Ruth Williams, University of California, San Diego
The measure-valued fluid limit for a processor sharing queue
This talk concerns a single server queue with a processor sharing service discipline. This system is naturally modeled using a measure-valued process that keeps track of the residual service times of all customers currently in the system. The fluid limit for this model will be established as the unique solution of a nonlinear integral equation. The large time asymptotics of this fluid model will be described.

This talk is based on joint work with Christian Gromoll and Amber Puha.


Thursday, April 13
Pierre Seri, CSL, UIUC
Applying heavy traffic limits to the control of networks: the BIGSTEP approach
This seminar considers the application of heavy traffic limits to control of highly loaded networks. Despite the extent of the literature on heavy traffic limits in different types of networks, little is known about the translation of these results into techniques that can be used to control practical networks. Indeed there is no general theory that relates the properties of the heavy traffic limits to that of the sequences of heavily loaded networks that yield these limits. However, developing such a theory is of importance if heavy traffic limits are to be applied to the analysis of heavily loaded networks.
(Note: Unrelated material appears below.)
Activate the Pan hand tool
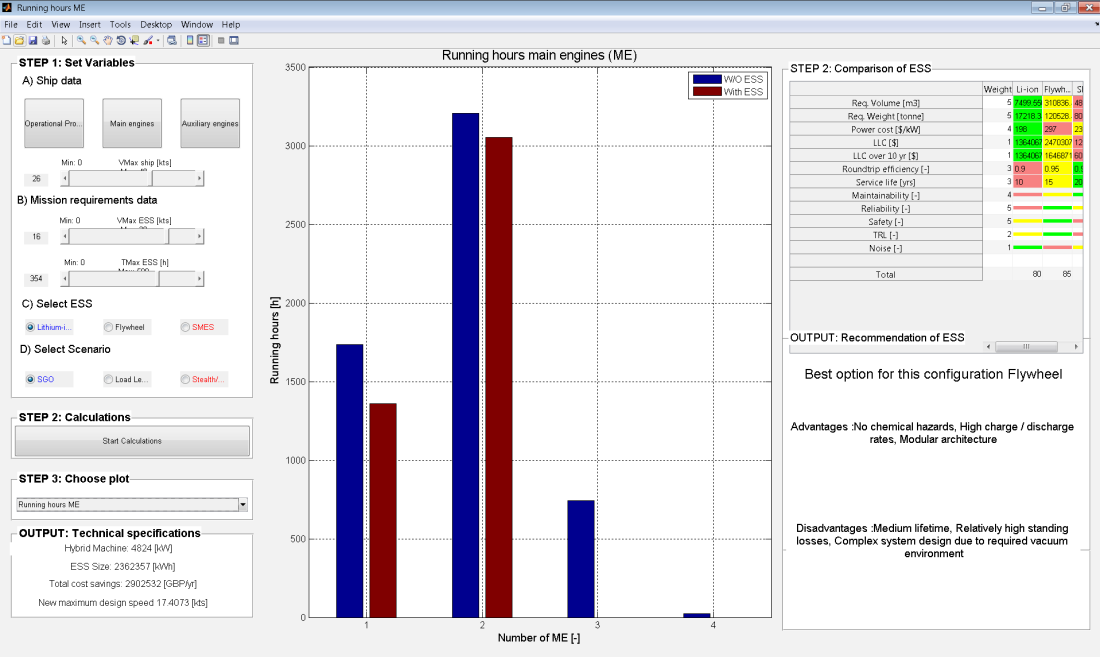1100x657 pixels. 107,41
J. Harrison, with the BIGSTEP approach, presents a method to apply heavy traffic limits to controlling networks. The idea is to use properties of the optimal control of the {\em Brownian} limit to devise discrete-review policies for practical networks. The review points in these policies are widely spaced in time---thus justifying the name of the method.

This seminar reviews the BIGSTEP approach and its application to examples of networks, and {\em investigates } the relationship between the control policy obtained through the BIGSTEP approach and that obtained through a similar technique applied to the fluid limit of the sequence of networks.


Thursday, April 13
Richard Dubrawski, CSL, UIUC
Open Processing Networks: Canonical Representation of Workload
The talk will cover J. Michael Harrison's 1999 paper, Brownian Models of Open Processing Networks: Canonical Representation of Workload. The paper develops definitions of workload, sysem load, and sensitivity for a general class network models. The talk will draw upon the recent talks by Maury Bramson, Ruth WIlliams and Pierre Francios regarding model reduction realized through the workload formulation denoted by W(t)=MZ(t). A canonical choice for the basis matrix M will be constructed.

Thursday, May 4
Ravi Mazumdar, Purdue University
The mathematics of large telecommunication networks
The analysis and design of telecommunications networks is not an easy task even in the best of situatons. In the context of modern high-speed networks the problem is made even worse by the sheer diversity and rates of traffic (of the order of gigabits/s) and the vast amount of buffering and bandwidth. The problem is further complicated by the fact that networks need to be engineered to very stringent performance requirements such as cell or packet loss of the order of $10^{-9}$. This makes the utility of simulations questionable since simulating such systems to engineer loss involves a sample size which exceeds the cycle lengths of even the best random number generators. Moreover for design we need to understand how network performance depends on traffic and resource parameters. For this analytic insights are necessary and yet we cannot perform thousands of simulations when the results would be questionable.

It would appear that the problems are insurmountable. However, we will see the "largeness" of such networks can actually be used to advantage. Using various specialized tools we can actually obtain "closed form" answers which are extremely accurate and obtain much insight on how traffic parameters affect performance.

The use of these techniques will be demonstrated in the context of the design of admission control schemes.